▸ **Supplied material**:
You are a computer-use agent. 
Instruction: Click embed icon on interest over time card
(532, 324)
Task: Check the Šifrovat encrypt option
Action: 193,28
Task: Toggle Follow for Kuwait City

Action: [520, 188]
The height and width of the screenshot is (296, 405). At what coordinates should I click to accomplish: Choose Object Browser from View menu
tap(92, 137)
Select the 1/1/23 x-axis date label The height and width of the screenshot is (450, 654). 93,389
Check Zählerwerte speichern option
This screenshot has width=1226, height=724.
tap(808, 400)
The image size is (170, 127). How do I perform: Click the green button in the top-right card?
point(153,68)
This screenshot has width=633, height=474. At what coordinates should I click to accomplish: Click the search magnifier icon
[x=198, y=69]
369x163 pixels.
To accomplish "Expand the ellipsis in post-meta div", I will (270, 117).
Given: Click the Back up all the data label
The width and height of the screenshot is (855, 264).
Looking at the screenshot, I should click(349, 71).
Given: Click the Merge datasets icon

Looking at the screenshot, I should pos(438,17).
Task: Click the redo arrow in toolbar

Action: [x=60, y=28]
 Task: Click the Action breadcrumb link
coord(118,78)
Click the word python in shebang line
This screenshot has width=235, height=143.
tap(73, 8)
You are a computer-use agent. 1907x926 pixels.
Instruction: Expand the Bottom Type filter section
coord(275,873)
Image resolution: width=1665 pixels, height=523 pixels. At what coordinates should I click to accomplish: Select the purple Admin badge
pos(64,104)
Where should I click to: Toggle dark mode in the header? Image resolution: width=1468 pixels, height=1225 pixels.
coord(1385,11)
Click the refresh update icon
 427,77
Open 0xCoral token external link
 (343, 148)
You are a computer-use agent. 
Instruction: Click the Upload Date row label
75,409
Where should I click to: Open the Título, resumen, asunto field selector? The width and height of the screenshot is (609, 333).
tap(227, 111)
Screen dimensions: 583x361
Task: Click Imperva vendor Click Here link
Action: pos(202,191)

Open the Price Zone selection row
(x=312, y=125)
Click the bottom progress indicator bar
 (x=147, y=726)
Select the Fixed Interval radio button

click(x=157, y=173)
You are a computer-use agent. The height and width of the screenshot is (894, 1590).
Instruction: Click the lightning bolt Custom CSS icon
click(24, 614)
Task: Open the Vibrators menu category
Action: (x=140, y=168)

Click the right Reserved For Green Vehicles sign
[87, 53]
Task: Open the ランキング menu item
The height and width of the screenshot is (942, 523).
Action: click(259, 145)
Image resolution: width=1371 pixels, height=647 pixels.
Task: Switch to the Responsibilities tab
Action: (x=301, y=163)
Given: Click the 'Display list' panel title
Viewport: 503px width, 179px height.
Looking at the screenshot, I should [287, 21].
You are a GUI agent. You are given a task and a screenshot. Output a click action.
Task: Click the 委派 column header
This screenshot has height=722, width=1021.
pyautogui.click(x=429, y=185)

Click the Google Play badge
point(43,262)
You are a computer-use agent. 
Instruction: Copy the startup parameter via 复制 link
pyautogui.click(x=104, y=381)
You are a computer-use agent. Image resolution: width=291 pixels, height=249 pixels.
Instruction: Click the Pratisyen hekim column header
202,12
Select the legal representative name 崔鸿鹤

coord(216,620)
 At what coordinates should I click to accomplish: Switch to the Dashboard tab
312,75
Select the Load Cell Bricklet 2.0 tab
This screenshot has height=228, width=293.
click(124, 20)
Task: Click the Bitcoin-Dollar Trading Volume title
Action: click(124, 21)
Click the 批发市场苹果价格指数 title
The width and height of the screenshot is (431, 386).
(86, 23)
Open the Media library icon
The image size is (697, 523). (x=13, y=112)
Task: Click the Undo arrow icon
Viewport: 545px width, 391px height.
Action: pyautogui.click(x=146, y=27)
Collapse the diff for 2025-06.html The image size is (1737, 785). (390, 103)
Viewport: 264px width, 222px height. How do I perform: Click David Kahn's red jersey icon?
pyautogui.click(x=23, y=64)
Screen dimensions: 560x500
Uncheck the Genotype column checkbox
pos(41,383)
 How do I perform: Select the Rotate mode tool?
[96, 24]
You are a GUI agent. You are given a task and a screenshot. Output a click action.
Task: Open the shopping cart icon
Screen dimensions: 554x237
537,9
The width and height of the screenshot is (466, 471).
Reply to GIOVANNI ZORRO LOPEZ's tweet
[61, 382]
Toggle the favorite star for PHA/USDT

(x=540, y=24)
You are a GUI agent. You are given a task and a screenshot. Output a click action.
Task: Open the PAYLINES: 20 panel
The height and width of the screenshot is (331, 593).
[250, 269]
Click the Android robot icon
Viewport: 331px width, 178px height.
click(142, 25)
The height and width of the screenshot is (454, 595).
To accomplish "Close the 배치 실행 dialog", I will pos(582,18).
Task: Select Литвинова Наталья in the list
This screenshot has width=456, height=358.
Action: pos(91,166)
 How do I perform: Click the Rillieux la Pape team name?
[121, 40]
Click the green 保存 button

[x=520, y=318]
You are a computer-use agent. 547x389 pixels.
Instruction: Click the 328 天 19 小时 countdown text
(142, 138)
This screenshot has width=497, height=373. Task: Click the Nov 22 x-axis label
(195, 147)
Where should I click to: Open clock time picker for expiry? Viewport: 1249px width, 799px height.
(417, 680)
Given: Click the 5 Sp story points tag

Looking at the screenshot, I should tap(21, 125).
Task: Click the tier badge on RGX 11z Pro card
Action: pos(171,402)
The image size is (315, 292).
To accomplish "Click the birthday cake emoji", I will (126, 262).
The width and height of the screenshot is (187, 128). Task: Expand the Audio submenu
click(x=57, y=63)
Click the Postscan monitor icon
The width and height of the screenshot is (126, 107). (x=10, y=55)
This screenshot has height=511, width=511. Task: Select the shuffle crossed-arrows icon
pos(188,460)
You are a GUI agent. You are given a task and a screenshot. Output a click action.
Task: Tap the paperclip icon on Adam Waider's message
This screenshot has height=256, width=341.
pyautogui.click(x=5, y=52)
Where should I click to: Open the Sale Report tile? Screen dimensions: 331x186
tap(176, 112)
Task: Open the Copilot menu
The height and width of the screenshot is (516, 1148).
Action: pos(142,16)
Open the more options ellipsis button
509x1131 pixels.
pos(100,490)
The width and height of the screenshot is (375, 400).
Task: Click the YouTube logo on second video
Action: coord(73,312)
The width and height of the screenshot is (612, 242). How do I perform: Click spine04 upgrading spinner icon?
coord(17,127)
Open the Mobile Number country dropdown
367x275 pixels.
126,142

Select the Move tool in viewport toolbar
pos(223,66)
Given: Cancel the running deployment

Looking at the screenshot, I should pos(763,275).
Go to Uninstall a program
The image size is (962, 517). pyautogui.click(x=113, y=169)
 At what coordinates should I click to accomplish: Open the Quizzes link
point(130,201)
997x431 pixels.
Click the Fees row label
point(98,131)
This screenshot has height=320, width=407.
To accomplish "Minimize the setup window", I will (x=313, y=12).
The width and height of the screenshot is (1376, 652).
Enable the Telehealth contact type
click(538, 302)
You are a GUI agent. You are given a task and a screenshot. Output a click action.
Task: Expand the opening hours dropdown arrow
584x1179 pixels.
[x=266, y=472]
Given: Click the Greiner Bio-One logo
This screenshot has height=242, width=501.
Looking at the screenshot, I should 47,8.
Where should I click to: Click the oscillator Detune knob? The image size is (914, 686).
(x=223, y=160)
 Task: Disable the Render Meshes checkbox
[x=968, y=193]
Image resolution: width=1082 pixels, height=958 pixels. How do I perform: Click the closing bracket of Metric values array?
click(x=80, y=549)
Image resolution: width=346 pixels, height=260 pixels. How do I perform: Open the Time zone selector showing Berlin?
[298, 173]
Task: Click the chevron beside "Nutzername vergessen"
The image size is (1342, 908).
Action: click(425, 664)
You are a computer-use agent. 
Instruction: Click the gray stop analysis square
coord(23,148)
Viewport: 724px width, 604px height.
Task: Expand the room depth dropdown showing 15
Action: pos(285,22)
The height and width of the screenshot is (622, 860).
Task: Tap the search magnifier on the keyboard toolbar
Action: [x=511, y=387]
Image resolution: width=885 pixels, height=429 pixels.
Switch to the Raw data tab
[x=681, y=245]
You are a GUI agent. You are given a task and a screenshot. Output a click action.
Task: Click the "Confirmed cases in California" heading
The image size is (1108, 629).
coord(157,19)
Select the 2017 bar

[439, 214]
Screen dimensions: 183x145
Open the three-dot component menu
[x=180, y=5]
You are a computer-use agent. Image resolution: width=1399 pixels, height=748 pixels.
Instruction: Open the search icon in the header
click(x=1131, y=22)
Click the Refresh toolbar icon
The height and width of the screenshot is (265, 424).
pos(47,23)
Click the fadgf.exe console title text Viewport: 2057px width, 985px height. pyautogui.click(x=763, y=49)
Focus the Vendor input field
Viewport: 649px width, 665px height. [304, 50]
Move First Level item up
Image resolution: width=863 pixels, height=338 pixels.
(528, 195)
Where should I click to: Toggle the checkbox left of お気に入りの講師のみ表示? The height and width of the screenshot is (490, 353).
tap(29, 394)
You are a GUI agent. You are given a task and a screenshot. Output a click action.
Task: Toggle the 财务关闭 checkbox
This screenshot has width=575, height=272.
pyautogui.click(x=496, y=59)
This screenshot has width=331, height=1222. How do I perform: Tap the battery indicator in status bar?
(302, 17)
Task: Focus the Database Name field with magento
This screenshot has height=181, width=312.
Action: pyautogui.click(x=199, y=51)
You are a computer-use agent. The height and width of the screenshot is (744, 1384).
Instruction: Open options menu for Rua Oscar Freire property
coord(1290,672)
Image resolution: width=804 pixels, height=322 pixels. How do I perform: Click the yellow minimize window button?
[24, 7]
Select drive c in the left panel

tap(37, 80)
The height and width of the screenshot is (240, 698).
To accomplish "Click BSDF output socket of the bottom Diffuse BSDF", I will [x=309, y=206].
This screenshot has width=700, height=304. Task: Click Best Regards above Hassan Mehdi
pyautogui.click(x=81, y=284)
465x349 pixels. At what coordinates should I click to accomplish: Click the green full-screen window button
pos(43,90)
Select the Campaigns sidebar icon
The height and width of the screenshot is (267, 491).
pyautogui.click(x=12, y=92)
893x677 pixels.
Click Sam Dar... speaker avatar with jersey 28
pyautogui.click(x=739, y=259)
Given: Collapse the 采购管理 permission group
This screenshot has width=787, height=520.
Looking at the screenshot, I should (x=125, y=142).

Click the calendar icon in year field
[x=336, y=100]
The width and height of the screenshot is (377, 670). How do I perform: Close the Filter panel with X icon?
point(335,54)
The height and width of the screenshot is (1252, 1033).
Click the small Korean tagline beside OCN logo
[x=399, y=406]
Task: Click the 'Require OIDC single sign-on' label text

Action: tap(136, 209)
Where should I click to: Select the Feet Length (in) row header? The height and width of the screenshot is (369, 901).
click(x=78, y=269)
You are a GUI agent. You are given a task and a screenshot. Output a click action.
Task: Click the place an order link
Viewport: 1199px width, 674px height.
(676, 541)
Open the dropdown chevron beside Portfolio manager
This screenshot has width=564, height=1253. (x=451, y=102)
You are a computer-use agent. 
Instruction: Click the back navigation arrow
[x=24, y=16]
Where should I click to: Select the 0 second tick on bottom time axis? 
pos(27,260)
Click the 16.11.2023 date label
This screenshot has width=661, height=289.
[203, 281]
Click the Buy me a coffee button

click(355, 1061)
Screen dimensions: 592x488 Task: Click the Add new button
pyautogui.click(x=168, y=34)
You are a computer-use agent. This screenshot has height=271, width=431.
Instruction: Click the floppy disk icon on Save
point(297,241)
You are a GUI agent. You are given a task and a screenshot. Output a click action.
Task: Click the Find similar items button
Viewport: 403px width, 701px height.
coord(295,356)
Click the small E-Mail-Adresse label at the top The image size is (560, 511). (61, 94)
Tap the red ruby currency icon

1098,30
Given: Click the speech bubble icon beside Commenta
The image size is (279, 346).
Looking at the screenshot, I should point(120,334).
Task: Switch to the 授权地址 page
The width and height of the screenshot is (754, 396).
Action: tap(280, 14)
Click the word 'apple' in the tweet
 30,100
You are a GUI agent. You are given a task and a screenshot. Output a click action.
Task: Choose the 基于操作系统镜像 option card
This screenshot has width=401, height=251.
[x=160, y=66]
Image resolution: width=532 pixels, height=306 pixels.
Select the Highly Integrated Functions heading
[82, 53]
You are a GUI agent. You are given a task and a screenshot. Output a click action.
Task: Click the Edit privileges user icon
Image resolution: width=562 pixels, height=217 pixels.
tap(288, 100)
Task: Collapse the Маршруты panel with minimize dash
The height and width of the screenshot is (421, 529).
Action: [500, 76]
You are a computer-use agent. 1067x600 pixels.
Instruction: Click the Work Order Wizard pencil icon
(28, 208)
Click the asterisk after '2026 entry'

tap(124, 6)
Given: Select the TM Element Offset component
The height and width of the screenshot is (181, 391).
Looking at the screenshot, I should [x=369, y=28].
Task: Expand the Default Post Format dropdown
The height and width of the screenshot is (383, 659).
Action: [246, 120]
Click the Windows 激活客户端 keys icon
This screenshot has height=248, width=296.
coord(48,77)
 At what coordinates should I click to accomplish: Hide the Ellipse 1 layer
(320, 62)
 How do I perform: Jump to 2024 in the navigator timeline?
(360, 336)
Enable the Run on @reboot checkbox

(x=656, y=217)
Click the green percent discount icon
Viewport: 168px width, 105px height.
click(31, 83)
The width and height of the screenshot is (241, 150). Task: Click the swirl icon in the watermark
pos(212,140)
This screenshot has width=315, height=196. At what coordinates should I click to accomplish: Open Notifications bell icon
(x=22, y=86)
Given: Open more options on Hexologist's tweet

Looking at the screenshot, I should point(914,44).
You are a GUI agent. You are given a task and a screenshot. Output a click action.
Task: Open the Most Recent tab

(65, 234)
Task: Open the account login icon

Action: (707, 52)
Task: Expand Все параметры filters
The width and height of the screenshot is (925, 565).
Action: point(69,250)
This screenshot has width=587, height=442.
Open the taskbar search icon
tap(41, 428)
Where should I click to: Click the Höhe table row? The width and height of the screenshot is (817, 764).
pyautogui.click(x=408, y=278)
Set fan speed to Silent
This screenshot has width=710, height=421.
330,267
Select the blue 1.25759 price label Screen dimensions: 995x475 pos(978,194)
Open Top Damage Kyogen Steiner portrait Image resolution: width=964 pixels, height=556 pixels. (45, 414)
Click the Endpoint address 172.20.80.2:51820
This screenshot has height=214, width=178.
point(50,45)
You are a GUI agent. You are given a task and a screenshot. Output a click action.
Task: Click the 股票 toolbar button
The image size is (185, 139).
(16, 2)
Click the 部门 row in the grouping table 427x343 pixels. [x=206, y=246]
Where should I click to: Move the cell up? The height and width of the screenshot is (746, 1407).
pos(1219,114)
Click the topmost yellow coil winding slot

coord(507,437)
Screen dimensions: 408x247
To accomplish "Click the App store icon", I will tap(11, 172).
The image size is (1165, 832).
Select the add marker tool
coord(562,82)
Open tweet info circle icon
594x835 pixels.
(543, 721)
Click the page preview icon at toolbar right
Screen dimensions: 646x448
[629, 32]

▸ **Task instructions**:
Beginning with the very first line of the records above, please retype each line through the one that has "Given: Click the Back up all the data label", and add nothing.

▸ **Reply to the exercise**:
You are a computer-use agent. 
Instruction: Click embed icon on interest over time card
(532, 324)
Task: Check the Šifrovat encrypt option
Action: 193,28
Task: Toggle Follow for Kuwait City

Action: [520, 188]
The height and width of the screenshot is (296, 405). At what coordinates should I click to accomplish: Choose Object Browser from View menu
tap(92, 137)
Select the 1/1/23 x-axis date label The height and width of the screenshot is (450, 654). 93,389
Check Zählerwerte speichern option
This screenshot has width=1226, height=724.
tap(808, 400)
The image size is (170, 127). How do I perform: Click the green button in the top-right card?
point(153,68)
This screenshot has width=633, height=474. At what coordinates should I click to accomplish: Click the search magnifier icon
[x=198, y=69]
369x163 pixels.
To accomplish "Expand the ellipsis in post-meta div", I will (270, 117).
Given: Click the Back up all the data label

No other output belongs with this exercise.